PROFILE

 
 
 

Paul Grace

 

IMAGES

         

STATEMENT

These works juxtapose imagery from films with contemporary images from the locations where the films were made.*

In Whistledown and The Optimists the theme linking both films is the death of childhood and the regulation of childish imagining.

In Whisltle Down The Wind a group of children befriend an escaped murderer who they believe to be Jesus. Their disillusionment when the truth is revealed marks their passage into adulthood. A similar event occurs in the Optimist of Nine Elms where two children are forced to abandon a friendship with an eccentric street entertainer who arouses the suspicion of other adults.

The original films present a commonplace and mythical account of childhood. In my work these myths collide with the traces of the real places where the myths were made.

These works are concerned with the relationship between identity formed as a result of exposure to fictive information, and that formed as a result of lives lived in real places

Whistle Down The Wind was filmed in my home town, when I was a child. I use the stills as substitutes for what I have forgotten about that time. They are surrogate memories.

Hue City uses extracts from the screenplay of the film Full Metal Jacket alongside photographs from one of the locations - the now demolished Beckton Gas Works in London.

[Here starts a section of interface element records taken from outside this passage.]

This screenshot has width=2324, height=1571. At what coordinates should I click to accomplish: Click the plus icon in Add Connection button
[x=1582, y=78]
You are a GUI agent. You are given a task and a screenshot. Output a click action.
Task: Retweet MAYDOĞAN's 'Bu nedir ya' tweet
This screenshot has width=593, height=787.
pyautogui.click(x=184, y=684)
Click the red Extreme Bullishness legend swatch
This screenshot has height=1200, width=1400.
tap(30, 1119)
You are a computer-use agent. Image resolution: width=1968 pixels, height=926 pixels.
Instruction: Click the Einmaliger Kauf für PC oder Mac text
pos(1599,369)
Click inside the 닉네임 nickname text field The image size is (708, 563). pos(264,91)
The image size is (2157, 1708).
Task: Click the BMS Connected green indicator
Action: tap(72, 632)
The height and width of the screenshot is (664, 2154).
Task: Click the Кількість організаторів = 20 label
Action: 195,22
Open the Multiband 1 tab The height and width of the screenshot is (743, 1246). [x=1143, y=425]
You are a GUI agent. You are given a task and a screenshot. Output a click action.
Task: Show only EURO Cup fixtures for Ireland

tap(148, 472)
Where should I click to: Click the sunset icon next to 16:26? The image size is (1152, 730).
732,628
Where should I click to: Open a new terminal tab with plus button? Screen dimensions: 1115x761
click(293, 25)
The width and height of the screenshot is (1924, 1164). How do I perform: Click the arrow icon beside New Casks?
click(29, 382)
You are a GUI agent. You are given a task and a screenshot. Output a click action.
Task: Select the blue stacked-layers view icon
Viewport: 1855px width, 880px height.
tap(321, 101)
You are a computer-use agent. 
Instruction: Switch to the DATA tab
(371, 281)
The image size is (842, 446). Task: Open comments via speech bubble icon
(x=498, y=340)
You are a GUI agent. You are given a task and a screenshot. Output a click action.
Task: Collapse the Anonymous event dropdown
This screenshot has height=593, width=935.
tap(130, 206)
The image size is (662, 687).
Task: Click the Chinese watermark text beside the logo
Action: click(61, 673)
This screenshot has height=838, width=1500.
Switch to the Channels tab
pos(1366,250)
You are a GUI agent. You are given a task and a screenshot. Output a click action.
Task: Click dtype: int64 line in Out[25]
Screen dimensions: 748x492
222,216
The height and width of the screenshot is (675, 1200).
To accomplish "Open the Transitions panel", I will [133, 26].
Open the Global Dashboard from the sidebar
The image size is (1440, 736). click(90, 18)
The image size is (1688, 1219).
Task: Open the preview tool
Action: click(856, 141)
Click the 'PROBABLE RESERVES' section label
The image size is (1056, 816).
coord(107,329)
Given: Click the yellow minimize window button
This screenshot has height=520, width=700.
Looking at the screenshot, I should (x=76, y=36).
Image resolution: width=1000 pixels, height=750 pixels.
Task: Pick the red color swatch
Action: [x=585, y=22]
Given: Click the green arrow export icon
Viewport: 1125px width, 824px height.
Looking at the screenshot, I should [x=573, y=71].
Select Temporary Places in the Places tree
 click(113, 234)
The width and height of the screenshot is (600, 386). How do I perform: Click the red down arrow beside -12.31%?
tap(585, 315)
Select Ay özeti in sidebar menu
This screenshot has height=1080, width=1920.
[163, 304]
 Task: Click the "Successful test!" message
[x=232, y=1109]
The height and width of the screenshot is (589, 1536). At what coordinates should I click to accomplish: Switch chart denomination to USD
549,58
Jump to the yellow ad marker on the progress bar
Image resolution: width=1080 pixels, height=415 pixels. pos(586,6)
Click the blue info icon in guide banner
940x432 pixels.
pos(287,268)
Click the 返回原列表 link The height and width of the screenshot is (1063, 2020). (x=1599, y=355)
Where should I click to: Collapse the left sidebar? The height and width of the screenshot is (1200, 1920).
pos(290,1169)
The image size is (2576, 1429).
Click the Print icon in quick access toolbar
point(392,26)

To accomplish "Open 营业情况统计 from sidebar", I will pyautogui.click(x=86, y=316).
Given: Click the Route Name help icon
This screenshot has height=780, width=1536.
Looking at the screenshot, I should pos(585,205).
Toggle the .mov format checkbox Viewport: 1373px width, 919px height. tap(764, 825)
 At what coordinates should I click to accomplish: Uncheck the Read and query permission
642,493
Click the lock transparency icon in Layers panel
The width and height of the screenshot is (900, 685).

*Whistle Down the Wind (Dir. Brian Forbes)
The Optimists of Nine Elms (Dir. Anthony Simmons)
Full Metal Jacket (Dir Stanley Kubrik)

CURRICULUM VITAE

February 19 1989

Thought in retreat. Its feelers recoil as the nature of the world becomes apparent. The mind shrinks to a seed and nerves and sinews are dragged into the implosion.

March 14 1989

In 1966 nuns told us there was sin. Stains, just like dirt, but impermeable, upon the white souls we were born with. Later I watched clouds race past the full moon in a black sky and wondered how dirty I was.

June 13 1989

Aesthetic. The transformation of violence and decay into nuance.

July 2 1989

Fragments of the past, excised or cherished and used to stitch together identity.

June 23 1989

The normality we're constructing for her is a form of torture. Even compassion is delivered in blows, and the drugs we prescribe ease our pain. All she has is gentleness, she can't use that as a weapon so she cuts herself with the bread knife.

July 7 1990

In the new millennium love will evolve into a feeling more compatible with the free market.

January 1991

The morality of war seeps into everyday life.

February 1991

We do as we're told and believe we're doing what we want.

April 10 1991

There is a world, but it is not the echo of our thoughts. Our reactions to it do not correspond to the facts and the result is a freezing wind of psychosis that blows us into our own nightmares.
Having got hold of the wrong end of the stick, we use it to beat reality into a shape that corresponds to our fictions.

April 13 1991

Time to begin, to stop hauling memory into each day so that the day is full of the past and you can't move for it.

June 19 1997

If the view is screened you'll compensate for the missing distance by projecting depth onto the screen. The illusion of possibility is the substitute for the space from which you have been cordoned off.

June 23 1997

"As soon as you think it - it's gone." -DW

January 6 2000

The grapes were not clearly priced. She was in her eighties. When she got to the checkout the cashier warned her that they were expensive. They were.
She paid because she didn't want to be embarrassed. She looked as though she had hardly any money, and she looked as though she couldn't have imagined that grapes could cost so much.

January 9 2000

Sky 1. Harm is a pollutant. The harmed let out silent cries, traces of pain that rise into the atmosphere and scatter over the roof of the sky. Thickening over the years to the point where the invisible layer reaches our mouths. Breathing in the darkened air, it becomes impossible to act innocently.

November 27 2000

Sky 2. Looking up at the sky, the gaze disturbs molecules in the gasses forming the skin of the atmosphere. These disturbances are perceptible by the human eye as fleeting evanescence. Eventually, sight and empathy will evolve to the extent that it will be possible to know - by reading the lights in the flickering atmosphere - who is looking at the sky at any one time, (and what they are thinking).

December 2003

Touch Screen .The flickering images take on flesh, and the body becomes a beam of electrons. What you do has less to do with you than what you watch, and touch terminates in the nerve endings on the surface of the skin.